Nell opens her mouth to say 'no', then shuts it again. She gives a good-humoured smile. "I think you hoist me with my own petard there, ma'am. We can IMAGINE anything. We can imagine a criminal so heinous that it would be unforgivable not to stop his career if at all possible, even if it meant violating the spirit of one's medical oath. Charles is right. Even hypothetical questions need narrowing down."

"Stick with the Butler brothers then," says Ann. "They're nicely in the middle. No one can claim they were misunderstood models of virtue with spotless motives, but both you doctors agree they're a long way short of being so heinous you have to fret over treating them in confidence. Suppose you hadn't met them as patients, just met them some other way and found out who they were and what they'd done – would you hand them in, Doctor Cooper?"

"Probably. I'm not sure. I might have come over sentimental since they were about the age of my oldest boy. But, probably. My sympathies are more with the folk getting held up and robbed."

"What about you, Nell?"

"I think we already know the answer to that!" Mrs. Rutherford has answered before Nell can get a word in. "It was clear back in April and at the recent debate that YOUR sympathies were with the criminals, not the victims, Miss Meredith."

"Doctor Meredith," corrects Nell, civilly. "I think that was only natural, Mrs.
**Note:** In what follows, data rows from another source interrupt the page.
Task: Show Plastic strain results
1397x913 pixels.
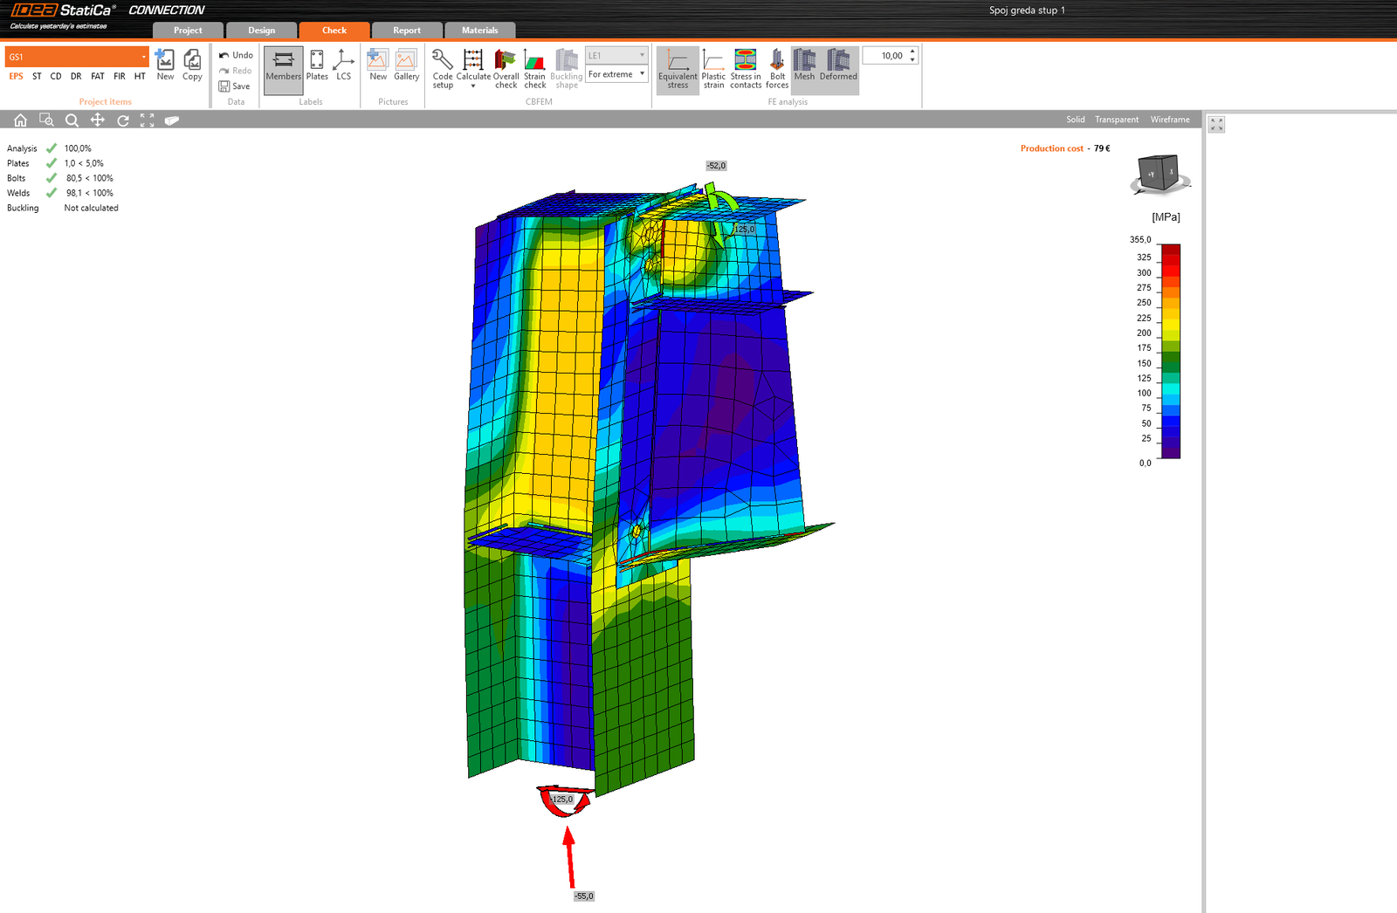Action: (713, 69)
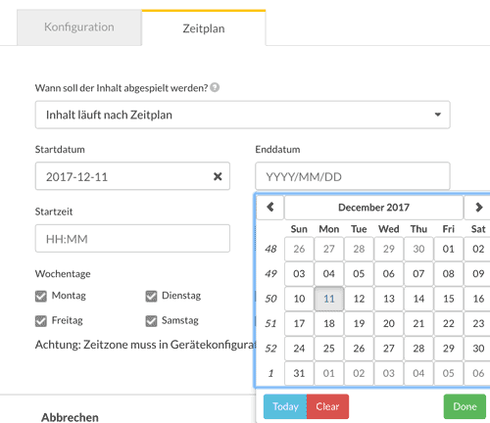Pick December 25 in the calendar
Screen dimensions: 490x423
329,349
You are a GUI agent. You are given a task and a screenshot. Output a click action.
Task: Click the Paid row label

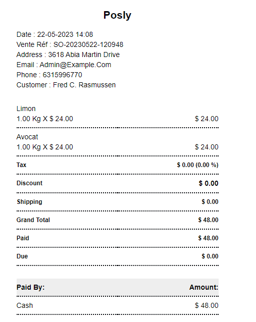[23, 238]
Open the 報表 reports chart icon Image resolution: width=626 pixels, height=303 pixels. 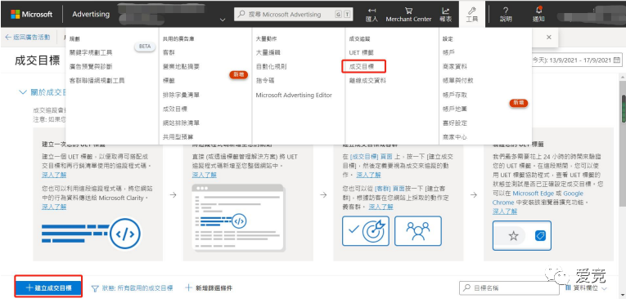coord(445,11)
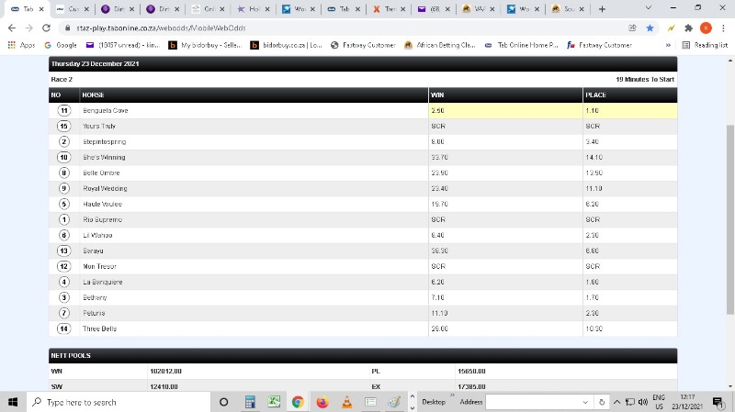Launch Firefox from the taskbar
This screenshot has height=412, width=735.
tap(322, 402)
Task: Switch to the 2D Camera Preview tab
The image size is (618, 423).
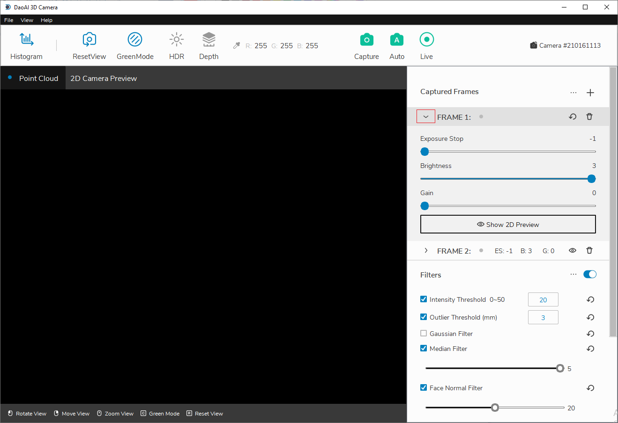Action: (x=104, y=78)
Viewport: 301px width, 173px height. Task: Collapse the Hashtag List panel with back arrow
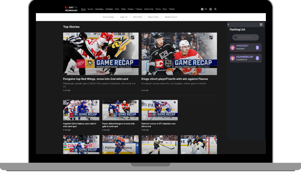tap(229, 25)
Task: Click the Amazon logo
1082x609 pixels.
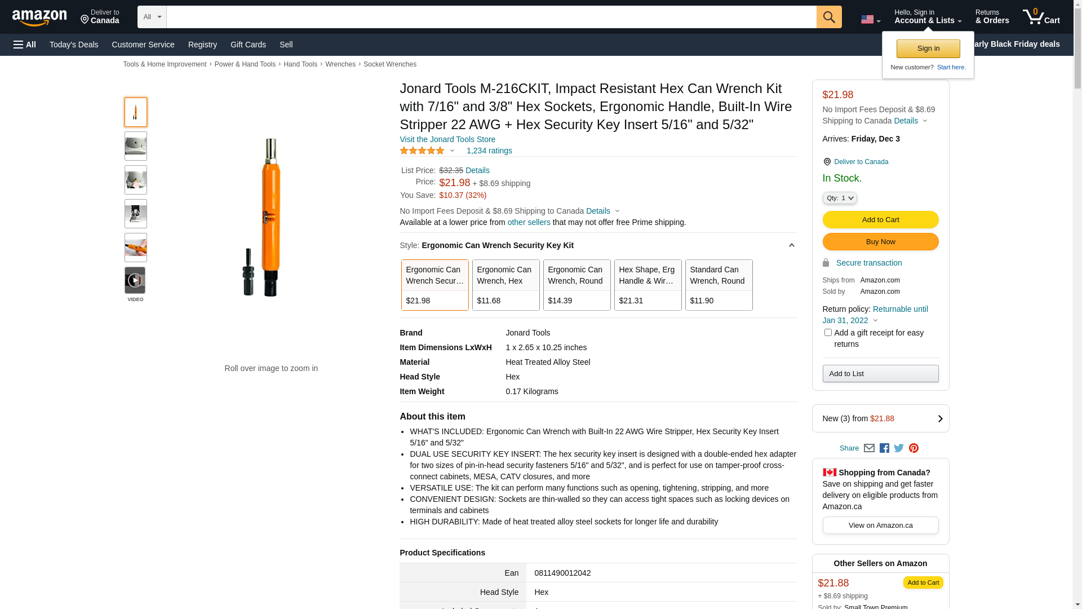Action: 39,18
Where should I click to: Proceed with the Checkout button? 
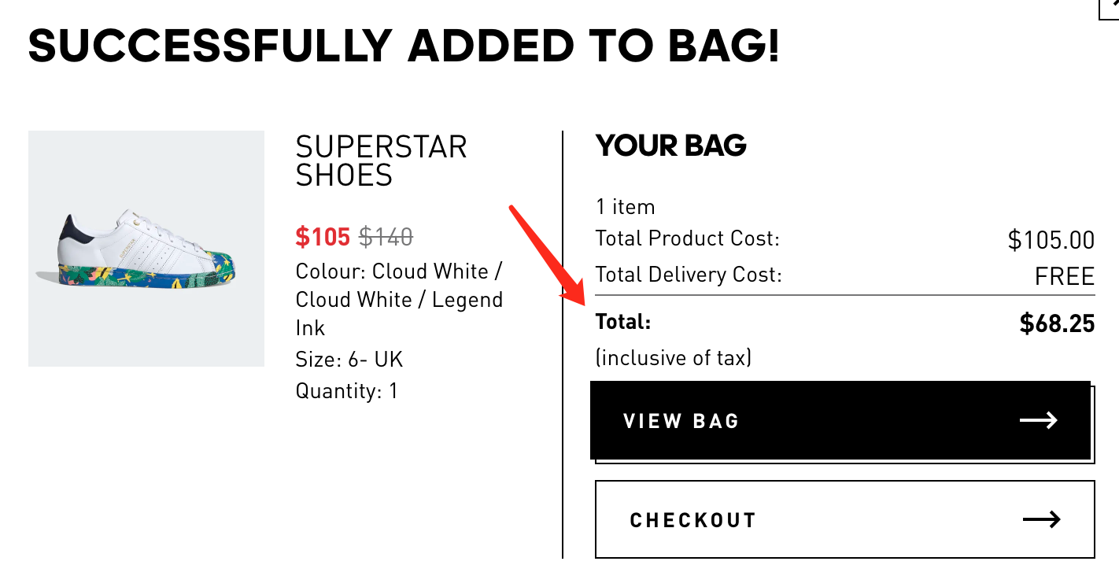(844, 519)
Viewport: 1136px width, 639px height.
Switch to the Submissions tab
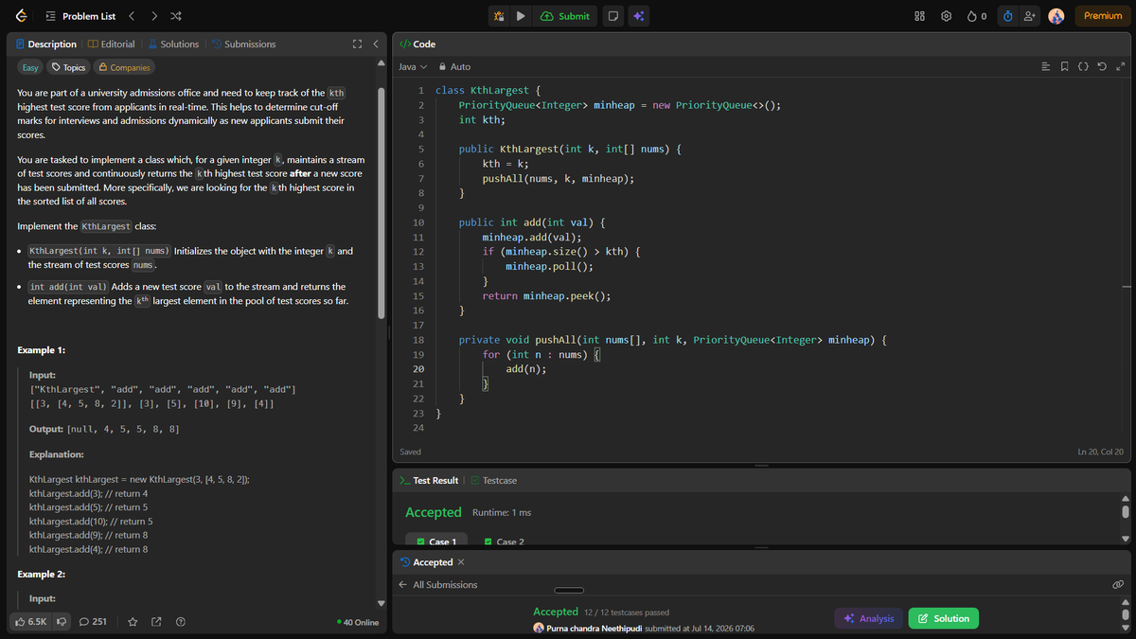click(243, 44)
Rotherham, since I met the criminals when they were frightened, vulnerable and in pain and I never met the victims at all. We sympathise with what we see – that's human nature. BUT, where you and Doctor Cooper are right, ma'am, is to remind me that although I didn't see their victims, they did exist… "

"The victims of the Butlers weren't… I mean, they robbed banks and trains and before that they rustled from cattle barons…" That was young Fred. He shuts up under so many grown-up eyes all on him at once.

Will Rutherford backs him up, "Yes, Fred. It's not as if they were stealing off ordinary folk… Banks and rail companies, they're hardly… And, they didn't shoot anyone, the Butlers, I mean… At least the reports seemed to… What I mean is… " Now he's floundering too as his mother glares at him. I reckon he's torn between contradicting his Ma in public and trying to say what he thinks Nell wants to hear.

"You both mean since the railroads and the big cattle men and the banks – and other forces of capital - spent the aftermath of the war and the depression of the 70s using the law to cheat ordinary working folk out of their land and goods, there is some justification for young men who felt dispossessed from society, turning against the laws of a country which did so little to protect their families and a system which offered them so little true opportunity and for striking out against those who seemed allied with their oppressors?"

That was Charles Buchanan. Sheesh. I glance at Heyes. He's staying very quiet. I don't blame him. This is getting far too close to home for comfort.

"Er – I guess," says Fred, confused. "I dunno. Not exactly 'justification', 'cos that'd mean… I dunno."

"What is your opinion, Mister Smith?" asks Ann.

"I think…" Heyes' face looks – tight, "The word Fred's looking for is 'mitigation'. Not a complete excuse, but some kinda excusing circumstances."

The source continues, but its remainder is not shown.